● **JOB A**:
Reproduce word for word the stretch of the crime-rate labeling text from "# Now that we" through "feature for prediction.".

The 'ViolentCrimesPerPop' column contains the per capita crime rate for each community. We label the communities with a crime rate above the 95-th percentile as 'high crime' and the others as 'low crime'. These would serve as our target labels for binary classification.
In [4]:
# Make sure that there are no missing values in the "ViolentCrimesPerPop" column.
assert(not data_df["ViolentCrimesPerPop"].isna().any())
# Binarize the "ViolentCrimesPerPop" column and obtain labels.
crime_rate_95_percentile = data_df["ViolentCrimesPerPop"].quantile(q=0.95)
labels_df = (data_df["ViolentCrimesPerPop"] >= crime_rate_95_percentile)
# Now that we have assigned binary labels,
# we drop the "ViolentCrimesPerPop" column from the data frame.
data_df.drop(columns="ViolentCrimesPerPop", inplace=True)
We next identify communities where the percentage of black population is above the 95-th percentile and term them as the protected group. This grouping would be used to impose fairness constraints during training.
In [5]:
# Make sure that there are no no missing values in the "racepctblack" column.
assert(not data_df["racepctblack"].isna().any())
# Binarize the "racepctblack" column and create protected groups.
race_black_95_percentile = data_df["racepctblack"].quantile(q=0.95)
groups_df = (data_df["racepctblack"] >= race_black_95_percentile)
# We do not drop the "racepctblack" column, as we would include it
# as a feature for prediction.
All that remains is to pick the features. We drop all categorical columns, and use the numerical columns as features for prediction.
In [6]:
data_df.drop(columns=["state", "county", "community", "communityname", "fold"],
inplace=True)

● **PROVIDED RECORDS**:
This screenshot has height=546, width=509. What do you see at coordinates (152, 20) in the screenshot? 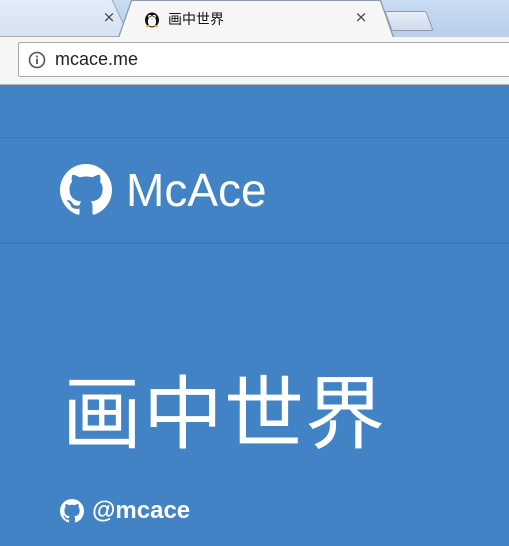
I see `penguin-favicon-icon` at bounding box center [152, 20].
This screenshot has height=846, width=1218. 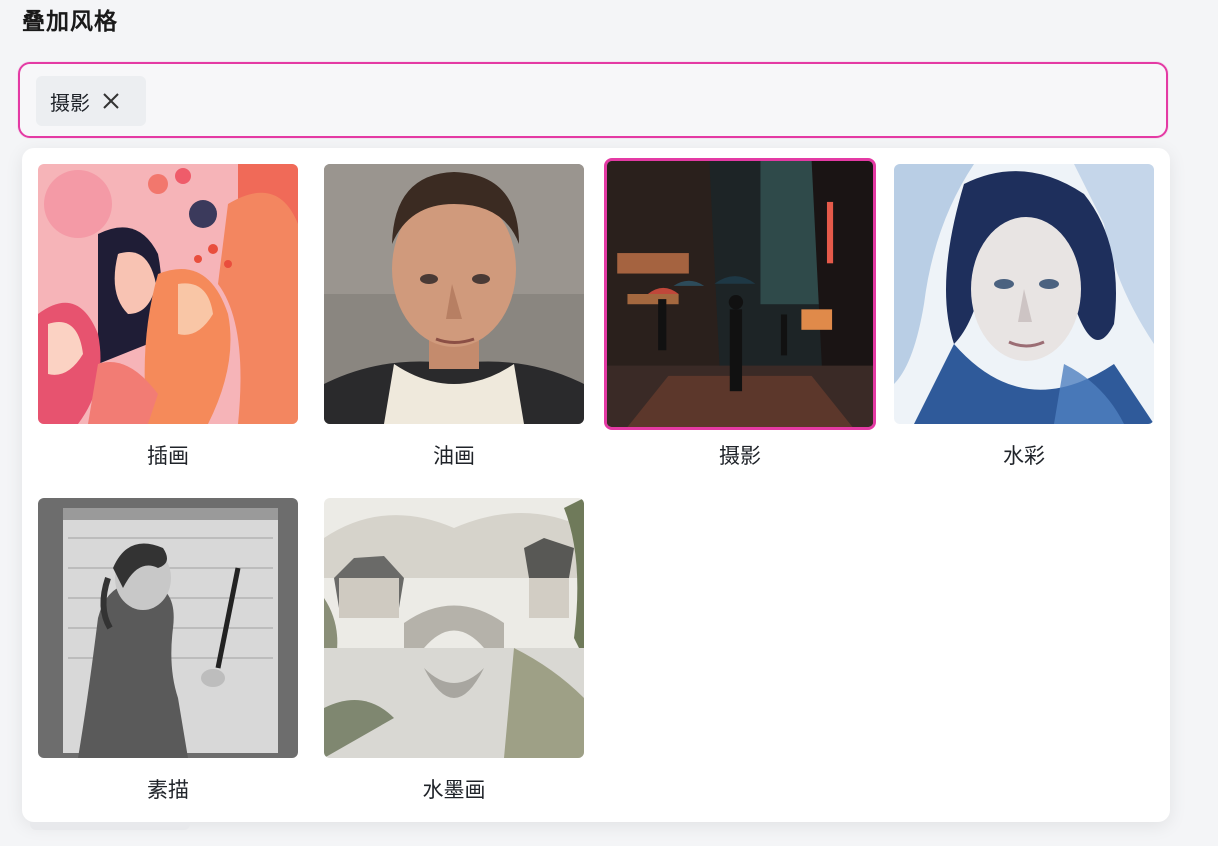 I want to click on illustration-thumbnail, so click(x=168, y=294).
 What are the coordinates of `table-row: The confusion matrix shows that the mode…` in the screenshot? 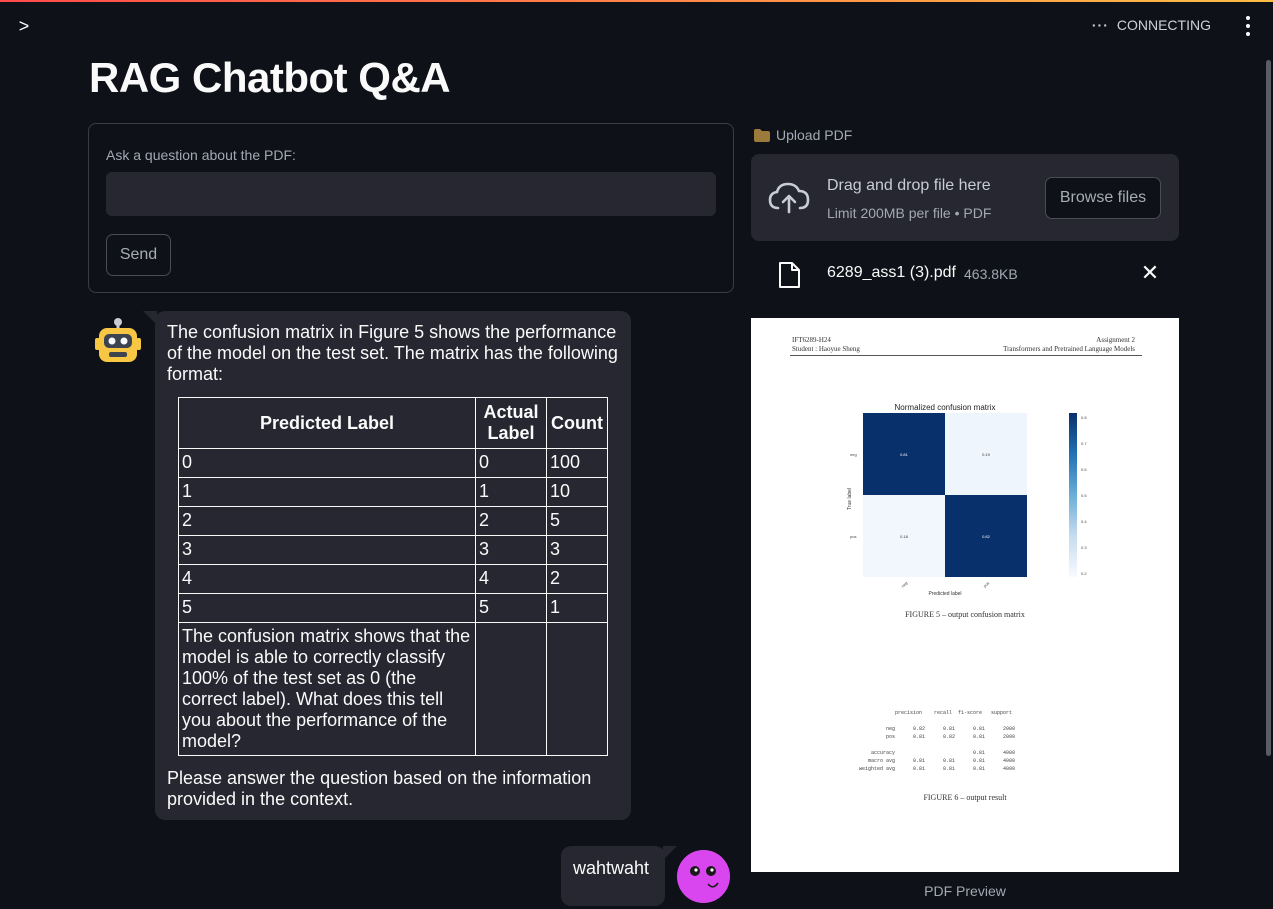 It's located at (393, 689).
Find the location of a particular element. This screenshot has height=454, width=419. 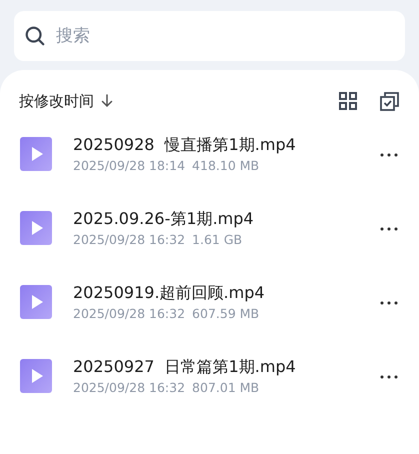

file-name: 2025.09.26-第1期.mp4 is located at coordinates (164, 219).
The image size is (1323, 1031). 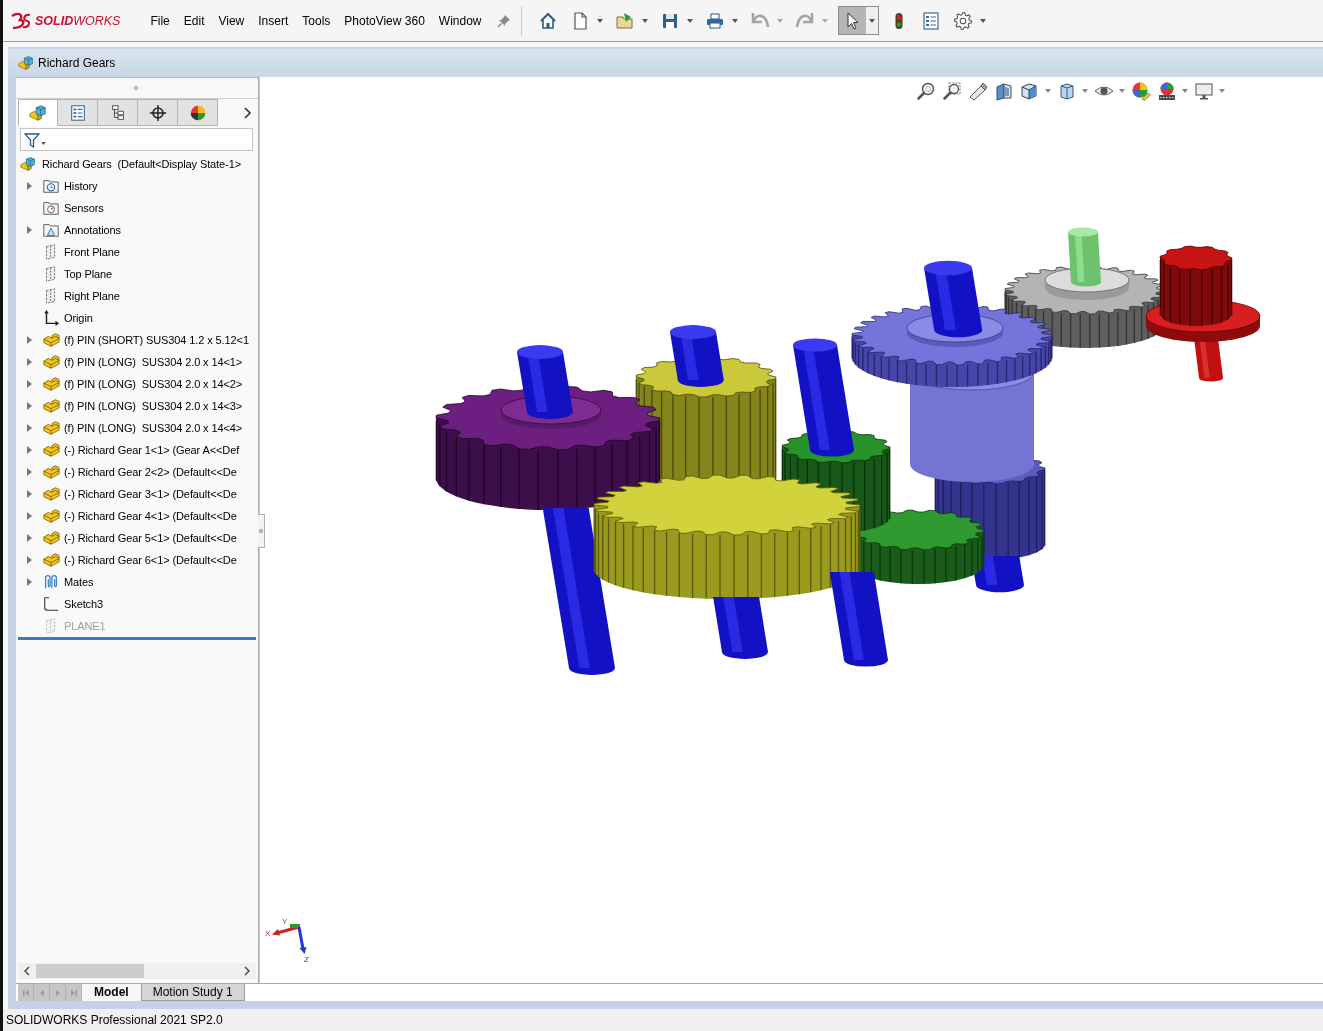 What do you see at coordinates (141, 450) in the screenshot?
I see `tree-item: (-) Richard Gear 1<1> (Gear A<<Def` at bounding box center [141, 450].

● **JOB B**:
In the entries, rewrite the stretch from the line that contains "Find the location" through the line that contains "file-name: 2025.09.26-第1期.mp4 is", replacing "particular" with "specific" and keeping everything else the same. Return only those lines, and leave the pictures out.

● **SOLUTION A**:
# Now that we have assigned binary labels,
# we drop the "ViolentCrimesPerPop" column from the data frame.
data_df.drop(columns="ViolentCrimesPerPop", inplace=True)
We next identify communities where the percentage of black population is above the 95-th percentile and term them as the protected group. This grouping would be used to impose fairness constraints during training.
In [5]:
# Make sure that there are no no missing values in the "racepctblack" column.
assert(not data_df["racepctblack"].isna().any())
# Binarize the "racepctblack" column and create protected groups.
race_black_95_percentile = data_df["racepctblack"].quantile(q=0.95)
groups_df = (data_df["racepctblack"] >= race_black_95_percentile)
# We do not drop the "racepctblack" column, as we would include it
# as a feature for prediction.

● **SOLUTION B**:
Find the location of a specific element. This screenshot has height=454, width=419. 

file-name: 2025.09.26-第1期.mp4 is located at coordinates (164, 219).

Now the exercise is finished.